09.06.2025
2 min
608
Akamai researchers have discovered active Mirai botnet campaigns that exploit a critical vulnerability in Wazuh, a popular threat detection platform. The vulnerability allows arbitrary code to be executed via the API, exposing unprotected servers to complete control by attackers.
The vulnerability, CVE-2025-24016, exploited by Mirai variants, allows an attacker with API access to execute malicious Python code.
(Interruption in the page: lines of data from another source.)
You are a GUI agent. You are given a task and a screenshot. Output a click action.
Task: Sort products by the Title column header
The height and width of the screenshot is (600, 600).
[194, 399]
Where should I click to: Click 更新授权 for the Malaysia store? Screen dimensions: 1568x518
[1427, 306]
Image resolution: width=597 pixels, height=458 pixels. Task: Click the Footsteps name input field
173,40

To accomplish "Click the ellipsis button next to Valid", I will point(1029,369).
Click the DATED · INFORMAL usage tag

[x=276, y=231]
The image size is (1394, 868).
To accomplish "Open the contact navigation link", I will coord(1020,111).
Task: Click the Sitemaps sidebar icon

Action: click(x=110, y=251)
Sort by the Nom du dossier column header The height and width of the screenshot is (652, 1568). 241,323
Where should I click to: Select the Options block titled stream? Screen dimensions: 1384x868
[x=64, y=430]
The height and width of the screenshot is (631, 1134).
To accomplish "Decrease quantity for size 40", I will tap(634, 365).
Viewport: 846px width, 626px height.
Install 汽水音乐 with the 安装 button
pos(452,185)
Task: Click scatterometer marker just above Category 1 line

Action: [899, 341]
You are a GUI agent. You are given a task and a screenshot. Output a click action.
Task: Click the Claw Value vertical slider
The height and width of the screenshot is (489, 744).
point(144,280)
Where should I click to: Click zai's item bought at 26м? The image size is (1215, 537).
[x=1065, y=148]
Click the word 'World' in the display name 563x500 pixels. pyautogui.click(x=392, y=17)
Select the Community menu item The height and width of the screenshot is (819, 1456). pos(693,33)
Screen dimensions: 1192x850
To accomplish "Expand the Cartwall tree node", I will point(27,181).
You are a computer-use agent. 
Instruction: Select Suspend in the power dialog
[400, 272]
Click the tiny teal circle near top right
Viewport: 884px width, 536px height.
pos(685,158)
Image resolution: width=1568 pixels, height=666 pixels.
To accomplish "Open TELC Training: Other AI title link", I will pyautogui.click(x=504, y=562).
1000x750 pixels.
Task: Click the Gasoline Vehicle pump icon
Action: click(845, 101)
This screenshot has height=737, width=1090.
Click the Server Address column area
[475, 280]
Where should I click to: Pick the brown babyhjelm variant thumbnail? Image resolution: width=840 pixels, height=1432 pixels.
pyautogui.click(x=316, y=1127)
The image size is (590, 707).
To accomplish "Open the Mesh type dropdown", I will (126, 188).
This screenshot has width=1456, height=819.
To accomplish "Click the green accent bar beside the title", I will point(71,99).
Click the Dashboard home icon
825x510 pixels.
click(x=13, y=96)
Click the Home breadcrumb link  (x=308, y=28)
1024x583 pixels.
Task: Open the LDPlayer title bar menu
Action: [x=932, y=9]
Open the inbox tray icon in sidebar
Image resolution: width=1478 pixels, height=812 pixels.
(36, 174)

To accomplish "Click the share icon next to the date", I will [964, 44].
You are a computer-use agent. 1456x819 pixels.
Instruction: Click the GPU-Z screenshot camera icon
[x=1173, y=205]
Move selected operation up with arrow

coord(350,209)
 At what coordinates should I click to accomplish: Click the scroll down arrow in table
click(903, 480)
The issue occurs due to improper filtering of dictionaries in DistributedAPI, which are deserialized in framework/wazuh/core/cluster/common.py. Akamai SIRT researchers have identified two active campaigns targeting servers running Wazuh versions 4.4.0 through 4.9.0. Although the vulnerability has been known since February, it has not yet been added to the CISA KEV list, and the first attacks were recorded in March.
Mirai is a botnet known since 2016 that infects Internet of Things (IoT) devices, turning them into an army for DDoS attacks. In new campaigns, Mirai targets not only routers or cameras, but also the defense systems of companies themselves. Wazuh, as an open source platform for threat detection and incident response, has become a convenient target due to its active use in corporations and insufficient control of updates.
Wazuh users should immediately update to version 4.9.1 or later, as active exploitation of the critical vulnerability is already underway. Refusal to update could lead to the complete capture of the infrastructure by attackers. The event once again emphasizes how important regular security checks are, even for tools that are supposed to protect systems themselves.